Thinking Changes Things
In October 1929, the U.S. Stock Market crashed.
Investors lost billions of dollars; were drained of their sense of invincibility; and confronted with the limits of industrialization and human power.
This unprecedented event set in motion the Great Depression—a deep and sustained economic downturn that held the world in its grip for nearly a decade.
The suffering that ensued was real, acute, and penetrating.
The lessons to be learned from this dizzying event are still being taught.
This was a deafening moment of anxiety for Americans and others around the globe.
The world and the confidence they knew was shattered.
Few people expected these circumstances, but everyone had to deal with them in their own way.
Some people allowed their emotions to get the best of them, which often ended with devastating consequences to include suicide, alcoholism, and criminality.
Others put on their “thinking caps” and discovered creative and healthy ways to cope with their trouble, which resulted in new and thriving lives and enterprises.
When faced with unexpected changes and transitions, we too have the choice to “feel” or “think” our way through the malaise.
And this choice makes all the difference in the world.
Practically, this means that people who get lost in their emotions in times of stress and anxiety fair far less than people who use their thinking to manage and move beyond moments of stress and anxiety.
The latter simply creates more options for themselves in responding to their circumstances.
Bowen Family Systems Theory (BFTS) teaches that the ability to differentiate (separate) between feelings and thoughts is a mark of maturity and leads to better decision making.
The various responses to pressures and anxieties of the Great Depression illuminates the power of our capacity to exercise thinking over feeling.
Take for example, in the throes of financial chaos, Charles Clinton Spaulding built the nation’s largest black-owned insurance company, North Carolina Mutual.
Instead of getting caught in the intense social anxiety of the moment, he thought his way to a future that still stands today in Durham, North Carolina at the company’s headquarters.
Perhaps, you are facing a crash in life that you never expected to be in.
Maybe you are paralyzed by your emotions and unable to move forward.
All is not lost.
Thinking your way forward opens a new frontier of opportunities.
A restart is always at hand.
Here, we must think of life in its totality and not simply get emotionally stuck in a moment of crisis.
In making a thoughtful restart after a crash along life’s journey, heed the words of Bernice Johnson Reagon, “If, in moving through your life, you find yourself lost, go back to the last place where you knew who you were, and what you were doing, and start again from there.”
We are always more than our circumstances.
Life truly begins and ends in our thoughts.
So, as you consider your next move, be thoughtful in these ways:
Think, where do I want to restart?
No condition is permanent.
Every condition can be modified in one way or another.
And oftentimes, restarting is about changing our attitudes about our circumstances and making thoughtful decisions about where we want to take our lives next.
Thinking helps to alter limiting attitudes and paves the way to a restart.
Where would you like to restart your life today?
Think, what are my guiding principles?
A life led by guiding principles is more productive than a life led by emotional reactivity.
We must be clear about what we stand for and be able to apply these principles when stress, anxiety, and uncertainty are at their peak.
Simply, what guiding principles do you turn to when your back is up against the wall?
Think, what resources do I possess?
No one lives in the world with empty hands.
There is always something to draw from, particularly inwardly.
Keep in mind, for everything that we lose we gain something.
Thinking helps to identify what we have gained in our losses and what resources we possess to move us forward.
Otherwise, we can get caught up in the emotions of our losses and lose sight of our resources.
What resources are you overlooking in this moment that can help move you forward?
The change you seek is within your reach.

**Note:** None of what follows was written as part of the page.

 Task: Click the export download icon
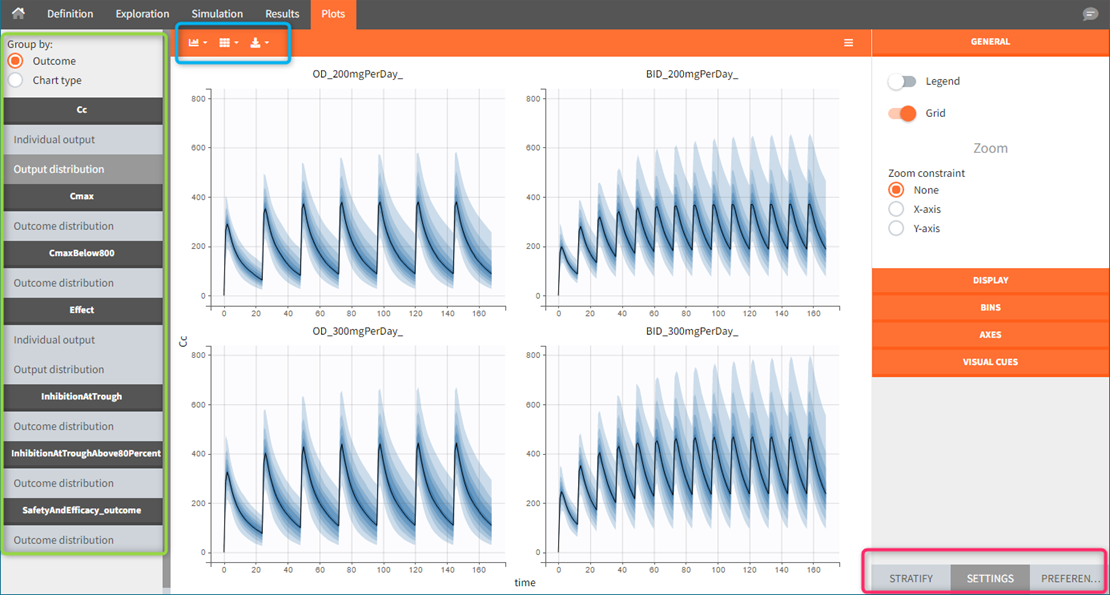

It is fueled by your thoughts.
In closing, never forget the words of William James, “The greatest discovery of my generation is that a human being can alter his life by altering his attitudes of mind.”

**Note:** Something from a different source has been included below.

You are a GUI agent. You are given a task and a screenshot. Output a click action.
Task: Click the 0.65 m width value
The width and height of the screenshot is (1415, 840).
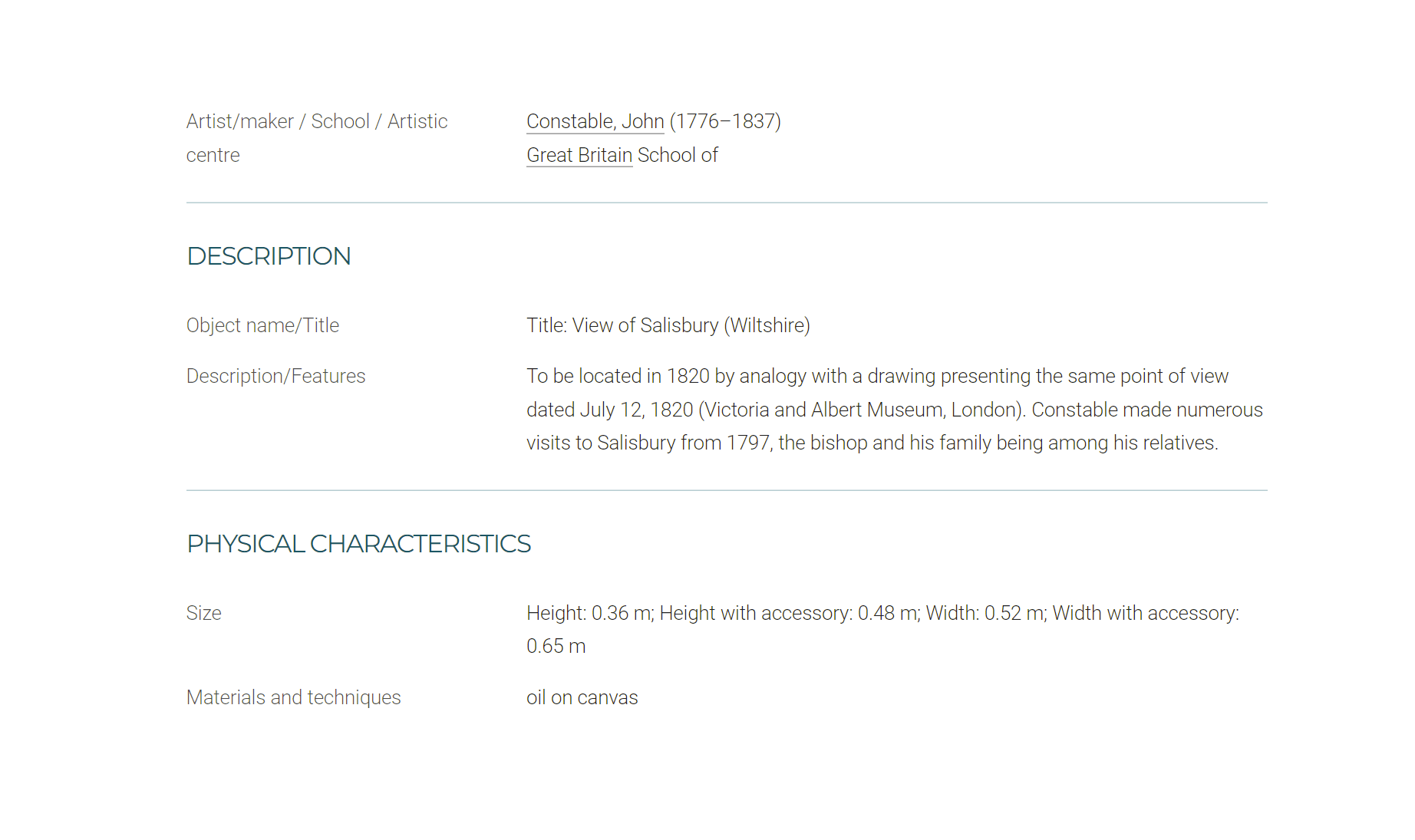tap(556, 646)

Thinking is our greatest asset.
Let us use it to pace ourselves firmly forward!
Dr. Michael Lee Cook, LMFT is a licensed marriage and family therapist and pastoral counselor in private practice at Micah Counseling Services, a parish-based counseling center at St. Andrew’s in the Pines Episcopal Church. In this ministry, he engages in the therapeutic practice of helping individuals, couples, families, and groups deal with and find effective solutions to the transitions and complexities of life that impact their mental and spiritual well-being and overall functioning. Michael has extensive clinical training in psychodynamic psychotherapy, family systems theory, and the use of spiritual resources in counseling. He holds an optimistic view of human nature and resists the urge to pathologize clients by supporting the idea that problems are not in people, but rather people struggle against problems.